* _EXCERPTED RECORDS_
---

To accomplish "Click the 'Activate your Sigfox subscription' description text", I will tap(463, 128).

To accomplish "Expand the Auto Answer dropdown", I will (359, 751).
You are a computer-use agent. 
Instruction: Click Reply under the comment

---

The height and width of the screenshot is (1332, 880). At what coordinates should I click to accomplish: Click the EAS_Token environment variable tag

---

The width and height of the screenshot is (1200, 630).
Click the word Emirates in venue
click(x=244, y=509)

---

* _TASK TO CARRY OUT_
The response must give every line from the material above that holds the string "width".

* _EXERCISE OUTPUT_
The height and width of the screenshot is (1332, 880). At what coordinates should I click to accomplish: Click the EAS_Token environment variable tag
The width and height of the screenshot is (1200, 630).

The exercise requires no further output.